16:06 bagucode: I have actually used LLVM from Clojure ;) I'm crazy that way.

16:06 ben_m: LauJensen: nevermind!

16:07 I used ELPA and let it install clojure, works now :)

16:07 LauJensen: k

16:07 jevgeni: hi guys. I tried (+ 0.1 0.1 0.1 0.1 0.1 0.1 0.1 0.1 0.1 0.1) with resulted in 0.9999999999999999. I know this is a very old Java problem, but what was the reason it was not fixed in Clojure (compared to Groovy/Scala)?

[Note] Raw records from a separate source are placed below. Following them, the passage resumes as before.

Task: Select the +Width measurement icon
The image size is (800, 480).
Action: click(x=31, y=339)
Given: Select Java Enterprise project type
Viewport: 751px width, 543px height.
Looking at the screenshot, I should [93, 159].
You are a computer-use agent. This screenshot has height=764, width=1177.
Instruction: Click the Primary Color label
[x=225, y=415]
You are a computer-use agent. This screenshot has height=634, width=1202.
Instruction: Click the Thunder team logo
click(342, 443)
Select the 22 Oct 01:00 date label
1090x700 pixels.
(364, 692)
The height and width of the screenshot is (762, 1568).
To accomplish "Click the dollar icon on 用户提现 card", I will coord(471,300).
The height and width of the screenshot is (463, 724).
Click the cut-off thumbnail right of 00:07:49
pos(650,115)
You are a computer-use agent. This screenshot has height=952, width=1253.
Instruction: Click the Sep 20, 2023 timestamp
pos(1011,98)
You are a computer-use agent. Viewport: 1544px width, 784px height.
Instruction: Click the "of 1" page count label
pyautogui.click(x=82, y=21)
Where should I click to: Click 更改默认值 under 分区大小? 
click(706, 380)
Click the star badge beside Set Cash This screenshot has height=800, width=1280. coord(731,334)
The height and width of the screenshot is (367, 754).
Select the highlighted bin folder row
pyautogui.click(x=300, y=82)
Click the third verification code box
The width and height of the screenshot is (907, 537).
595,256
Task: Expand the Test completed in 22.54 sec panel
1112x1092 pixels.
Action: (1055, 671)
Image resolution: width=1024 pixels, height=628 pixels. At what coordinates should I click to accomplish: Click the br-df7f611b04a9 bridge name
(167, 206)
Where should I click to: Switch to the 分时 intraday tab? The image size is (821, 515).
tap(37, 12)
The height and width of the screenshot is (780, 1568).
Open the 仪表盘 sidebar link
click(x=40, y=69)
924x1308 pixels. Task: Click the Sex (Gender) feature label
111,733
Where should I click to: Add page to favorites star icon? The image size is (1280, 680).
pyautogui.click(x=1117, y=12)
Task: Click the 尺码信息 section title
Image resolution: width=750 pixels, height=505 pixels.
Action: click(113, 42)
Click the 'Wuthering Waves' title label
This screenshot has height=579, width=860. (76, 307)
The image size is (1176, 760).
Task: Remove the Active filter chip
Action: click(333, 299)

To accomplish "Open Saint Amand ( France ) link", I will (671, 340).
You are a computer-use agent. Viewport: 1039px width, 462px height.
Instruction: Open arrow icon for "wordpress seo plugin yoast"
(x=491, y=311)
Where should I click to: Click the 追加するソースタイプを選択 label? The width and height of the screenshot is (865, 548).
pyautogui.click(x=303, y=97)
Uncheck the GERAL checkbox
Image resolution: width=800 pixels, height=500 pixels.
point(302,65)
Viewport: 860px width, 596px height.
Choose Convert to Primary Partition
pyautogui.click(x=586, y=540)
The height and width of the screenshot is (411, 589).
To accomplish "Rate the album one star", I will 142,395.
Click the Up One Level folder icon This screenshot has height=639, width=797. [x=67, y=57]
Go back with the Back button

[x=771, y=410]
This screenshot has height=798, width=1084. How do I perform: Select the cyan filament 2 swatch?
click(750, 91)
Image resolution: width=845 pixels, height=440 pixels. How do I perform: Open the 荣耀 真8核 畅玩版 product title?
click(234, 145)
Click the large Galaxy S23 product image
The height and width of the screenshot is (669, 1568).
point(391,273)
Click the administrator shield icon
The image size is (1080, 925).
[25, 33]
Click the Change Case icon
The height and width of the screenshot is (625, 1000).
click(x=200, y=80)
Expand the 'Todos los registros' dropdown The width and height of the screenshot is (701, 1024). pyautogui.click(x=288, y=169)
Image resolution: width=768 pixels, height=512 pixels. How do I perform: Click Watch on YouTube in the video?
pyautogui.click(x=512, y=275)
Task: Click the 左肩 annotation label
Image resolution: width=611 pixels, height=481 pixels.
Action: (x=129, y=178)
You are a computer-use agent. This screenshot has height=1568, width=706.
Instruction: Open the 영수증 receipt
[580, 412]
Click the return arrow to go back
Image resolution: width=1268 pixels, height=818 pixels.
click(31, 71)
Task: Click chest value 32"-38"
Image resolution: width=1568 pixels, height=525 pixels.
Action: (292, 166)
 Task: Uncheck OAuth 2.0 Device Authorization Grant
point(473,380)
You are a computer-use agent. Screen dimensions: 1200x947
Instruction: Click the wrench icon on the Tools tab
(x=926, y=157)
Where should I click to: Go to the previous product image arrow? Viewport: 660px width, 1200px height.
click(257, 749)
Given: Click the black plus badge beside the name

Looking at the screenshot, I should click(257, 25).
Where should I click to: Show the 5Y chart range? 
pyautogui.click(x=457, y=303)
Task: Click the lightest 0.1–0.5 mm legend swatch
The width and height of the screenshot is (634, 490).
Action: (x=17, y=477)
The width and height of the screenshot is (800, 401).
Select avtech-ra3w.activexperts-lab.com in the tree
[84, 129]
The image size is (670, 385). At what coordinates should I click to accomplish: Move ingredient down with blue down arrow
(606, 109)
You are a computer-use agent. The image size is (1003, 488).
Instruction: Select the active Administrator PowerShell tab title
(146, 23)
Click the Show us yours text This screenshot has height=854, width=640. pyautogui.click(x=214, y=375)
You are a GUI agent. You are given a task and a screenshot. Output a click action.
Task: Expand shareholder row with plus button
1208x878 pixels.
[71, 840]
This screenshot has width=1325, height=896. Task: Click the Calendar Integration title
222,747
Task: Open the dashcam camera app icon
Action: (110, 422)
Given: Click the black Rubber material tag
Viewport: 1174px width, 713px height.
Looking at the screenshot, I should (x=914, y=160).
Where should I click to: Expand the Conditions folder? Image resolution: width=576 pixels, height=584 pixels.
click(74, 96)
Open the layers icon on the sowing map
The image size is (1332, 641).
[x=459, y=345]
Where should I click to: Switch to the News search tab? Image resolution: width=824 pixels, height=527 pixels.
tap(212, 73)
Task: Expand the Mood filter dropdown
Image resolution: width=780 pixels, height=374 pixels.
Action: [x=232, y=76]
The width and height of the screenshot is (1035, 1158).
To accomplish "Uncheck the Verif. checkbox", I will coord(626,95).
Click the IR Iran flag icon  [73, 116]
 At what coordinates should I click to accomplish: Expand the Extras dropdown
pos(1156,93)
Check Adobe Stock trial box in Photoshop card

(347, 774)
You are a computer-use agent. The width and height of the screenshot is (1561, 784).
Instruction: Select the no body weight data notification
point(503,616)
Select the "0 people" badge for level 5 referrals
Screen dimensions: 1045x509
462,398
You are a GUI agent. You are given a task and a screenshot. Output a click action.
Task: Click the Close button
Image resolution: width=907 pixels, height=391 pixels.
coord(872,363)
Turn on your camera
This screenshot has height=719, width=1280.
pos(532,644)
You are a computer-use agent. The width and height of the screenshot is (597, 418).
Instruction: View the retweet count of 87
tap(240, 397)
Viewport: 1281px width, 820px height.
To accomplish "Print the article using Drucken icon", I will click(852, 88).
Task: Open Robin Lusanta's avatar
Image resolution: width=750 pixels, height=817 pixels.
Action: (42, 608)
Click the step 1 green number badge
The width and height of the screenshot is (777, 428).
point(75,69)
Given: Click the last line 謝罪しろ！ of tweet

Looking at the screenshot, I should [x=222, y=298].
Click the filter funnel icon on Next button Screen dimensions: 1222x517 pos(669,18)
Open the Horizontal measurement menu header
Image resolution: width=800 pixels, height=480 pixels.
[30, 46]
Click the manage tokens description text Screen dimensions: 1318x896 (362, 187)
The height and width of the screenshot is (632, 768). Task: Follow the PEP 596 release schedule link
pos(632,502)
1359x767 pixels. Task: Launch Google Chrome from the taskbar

16:10 bagucode: chouser: I don't know if you remember but I said that one of my motivations for clj-native was that I wanted to use a C library with a large amount of small functions. That was LLVM, I was playing around with it at the time. Both the C and C++ interfaces for it are horrible and I thought that if I could use it from Clojure I could make some sort of assembler dsl that would make it more pleasant :)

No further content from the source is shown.